Since ceratopians were secondarily quadrupedal (the ancestral ceratopians
were small bipedal marginocephalians and psittacosaurs), there is no reason
to expect their graviportal forelimbs to have had a pose as fully erect as
their hind limbs, which had been primitively erect (a dinosaurian apomorphy)

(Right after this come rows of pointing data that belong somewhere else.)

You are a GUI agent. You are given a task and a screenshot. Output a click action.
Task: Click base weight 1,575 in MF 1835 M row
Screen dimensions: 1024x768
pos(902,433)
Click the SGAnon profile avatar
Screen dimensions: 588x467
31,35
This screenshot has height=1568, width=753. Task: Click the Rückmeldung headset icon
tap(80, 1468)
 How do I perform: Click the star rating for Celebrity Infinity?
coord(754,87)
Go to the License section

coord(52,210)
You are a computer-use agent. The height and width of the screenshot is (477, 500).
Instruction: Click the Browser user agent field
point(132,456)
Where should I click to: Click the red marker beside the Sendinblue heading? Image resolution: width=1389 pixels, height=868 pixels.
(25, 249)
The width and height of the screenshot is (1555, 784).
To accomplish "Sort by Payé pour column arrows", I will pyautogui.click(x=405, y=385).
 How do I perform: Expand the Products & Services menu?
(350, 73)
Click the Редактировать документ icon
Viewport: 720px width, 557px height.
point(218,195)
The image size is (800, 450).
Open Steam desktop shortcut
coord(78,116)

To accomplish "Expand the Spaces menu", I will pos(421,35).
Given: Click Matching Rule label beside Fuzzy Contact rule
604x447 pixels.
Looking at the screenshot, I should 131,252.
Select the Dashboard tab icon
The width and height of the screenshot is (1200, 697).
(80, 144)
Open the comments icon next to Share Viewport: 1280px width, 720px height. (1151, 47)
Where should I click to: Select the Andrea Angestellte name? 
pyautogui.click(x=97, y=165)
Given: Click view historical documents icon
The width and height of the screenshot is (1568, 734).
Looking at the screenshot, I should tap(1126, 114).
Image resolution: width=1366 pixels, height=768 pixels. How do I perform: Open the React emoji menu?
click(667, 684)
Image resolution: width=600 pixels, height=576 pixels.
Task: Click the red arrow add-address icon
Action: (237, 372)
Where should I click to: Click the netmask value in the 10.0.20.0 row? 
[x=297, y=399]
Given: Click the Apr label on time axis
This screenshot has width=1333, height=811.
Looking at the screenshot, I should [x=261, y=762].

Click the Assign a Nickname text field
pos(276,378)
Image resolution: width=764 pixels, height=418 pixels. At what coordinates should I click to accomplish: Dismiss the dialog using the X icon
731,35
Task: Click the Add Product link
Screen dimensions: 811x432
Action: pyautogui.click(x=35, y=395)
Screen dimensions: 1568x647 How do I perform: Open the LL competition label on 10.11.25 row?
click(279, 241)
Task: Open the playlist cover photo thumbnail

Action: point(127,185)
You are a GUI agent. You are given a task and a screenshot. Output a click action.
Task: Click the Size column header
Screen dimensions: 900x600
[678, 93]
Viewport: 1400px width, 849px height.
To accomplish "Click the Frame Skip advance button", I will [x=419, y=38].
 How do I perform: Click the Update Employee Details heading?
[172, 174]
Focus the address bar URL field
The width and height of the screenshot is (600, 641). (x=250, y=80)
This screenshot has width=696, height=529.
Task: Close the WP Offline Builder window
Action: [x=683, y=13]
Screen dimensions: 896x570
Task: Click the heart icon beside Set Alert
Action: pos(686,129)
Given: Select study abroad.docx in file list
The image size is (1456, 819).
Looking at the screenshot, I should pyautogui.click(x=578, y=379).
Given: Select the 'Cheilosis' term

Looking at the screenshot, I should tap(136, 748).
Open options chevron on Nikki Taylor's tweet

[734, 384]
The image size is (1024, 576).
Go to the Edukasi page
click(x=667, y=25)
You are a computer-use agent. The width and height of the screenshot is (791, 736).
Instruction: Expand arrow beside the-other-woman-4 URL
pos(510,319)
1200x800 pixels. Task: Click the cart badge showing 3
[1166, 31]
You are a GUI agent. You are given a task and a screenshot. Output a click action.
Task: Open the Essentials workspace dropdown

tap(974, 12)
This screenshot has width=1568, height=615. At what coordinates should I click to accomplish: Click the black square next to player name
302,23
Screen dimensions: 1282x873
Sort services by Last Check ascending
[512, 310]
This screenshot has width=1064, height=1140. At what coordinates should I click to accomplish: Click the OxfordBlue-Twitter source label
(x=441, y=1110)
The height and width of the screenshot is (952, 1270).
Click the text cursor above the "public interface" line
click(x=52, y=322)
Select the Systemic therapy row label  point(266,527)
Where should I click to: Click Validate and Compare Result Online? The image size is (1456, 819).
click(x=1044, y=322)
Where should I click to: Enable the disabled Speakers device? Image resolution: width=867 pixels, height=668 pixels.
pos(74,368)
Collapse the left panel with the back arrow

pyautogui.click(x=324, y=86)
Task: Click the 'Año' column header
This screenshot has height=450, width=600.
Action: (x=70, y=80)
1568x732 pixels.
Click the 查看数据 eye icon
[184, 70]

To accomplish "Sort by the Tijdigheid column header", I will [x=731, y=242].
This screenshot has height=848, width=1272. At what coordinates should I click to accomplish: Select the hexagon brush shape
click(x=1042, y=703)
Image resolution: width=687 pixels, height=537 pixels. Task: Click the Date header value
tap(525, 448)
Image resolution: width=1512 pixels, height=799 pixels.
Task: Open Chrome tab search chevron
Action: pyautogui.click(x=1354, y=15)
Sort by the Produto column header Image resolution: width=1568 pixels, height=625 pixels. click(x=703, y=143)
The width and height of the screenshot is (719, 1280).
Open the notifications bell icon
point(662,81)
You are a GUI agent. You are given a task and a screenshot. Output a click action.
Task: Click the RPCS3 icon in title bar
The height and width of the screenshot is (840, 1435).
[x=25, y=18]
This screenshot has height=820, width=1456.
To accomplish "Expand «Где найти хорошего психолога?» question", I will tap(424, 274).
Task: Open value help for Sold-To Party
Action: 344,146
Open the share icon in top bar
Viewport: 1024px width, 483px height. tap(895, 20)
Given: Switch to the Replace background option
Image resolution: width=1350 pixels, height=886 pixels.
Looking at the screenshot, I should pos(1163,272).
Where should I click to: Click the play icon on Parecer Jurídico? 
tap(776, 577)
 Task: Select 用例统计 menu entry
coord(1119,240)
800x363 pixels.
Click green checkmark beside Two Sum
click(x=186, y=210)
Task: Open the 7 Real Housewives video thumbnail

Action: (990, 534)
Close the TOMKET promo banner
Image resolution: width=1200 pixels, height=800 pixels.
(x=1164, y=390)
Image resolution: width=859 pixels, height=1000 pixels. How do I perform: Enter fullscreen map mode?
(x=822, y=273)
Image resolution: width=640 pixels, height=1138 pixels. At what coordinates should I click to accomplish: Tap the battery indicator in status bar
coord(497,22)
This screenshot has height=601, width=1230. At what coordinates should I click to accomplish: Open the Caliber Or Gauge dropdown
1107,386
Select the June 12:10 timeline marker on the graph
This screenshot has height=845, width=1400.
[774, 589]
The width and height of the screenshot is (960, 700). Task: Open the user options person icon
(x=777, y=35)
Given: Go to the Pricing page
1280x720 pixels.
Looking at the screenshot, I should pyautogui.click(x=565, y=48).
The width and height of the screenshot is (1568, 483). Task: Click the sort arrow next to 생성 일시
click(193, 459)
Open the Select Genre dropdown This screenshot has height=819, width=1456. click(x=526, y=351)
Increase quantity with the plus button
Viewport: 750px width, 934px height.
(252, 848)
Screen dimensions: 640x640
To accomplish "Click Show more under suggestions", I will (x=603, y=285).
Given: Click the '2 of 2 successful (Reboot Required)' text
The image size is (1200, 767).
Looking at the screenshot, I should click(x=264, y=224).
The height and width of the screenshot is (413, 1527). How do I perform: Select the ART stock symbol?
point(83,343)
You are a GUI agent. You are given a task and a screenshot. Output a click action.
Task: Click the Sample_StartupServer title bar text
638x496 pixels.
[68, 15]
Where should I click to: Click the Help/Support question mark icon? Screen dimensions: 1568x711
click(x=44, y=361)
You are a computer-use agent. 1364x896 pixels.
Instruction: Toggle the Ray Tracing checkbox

for about 150 million years. Indeed, because the large, graviportal
ceratopians had evolved quite rapidly during essentially the second half of
the Late Cretaceous (about 20 million years altogether), one would not expect
much in the way of a fully erect pose--the result of lengthy evolution--from
the formerly grasping forelimbs. The forelimbs became suborned in a "fast and
dirty" way to holding up the animals' forequarters, letting the "evolutionary
chips" fall where they may. Perhaps, had there been no terminal Cretaceous
extinction event, the forelimbs of ceratopians would eventually have trended
toward a more fully erect pose, but now we'll never know.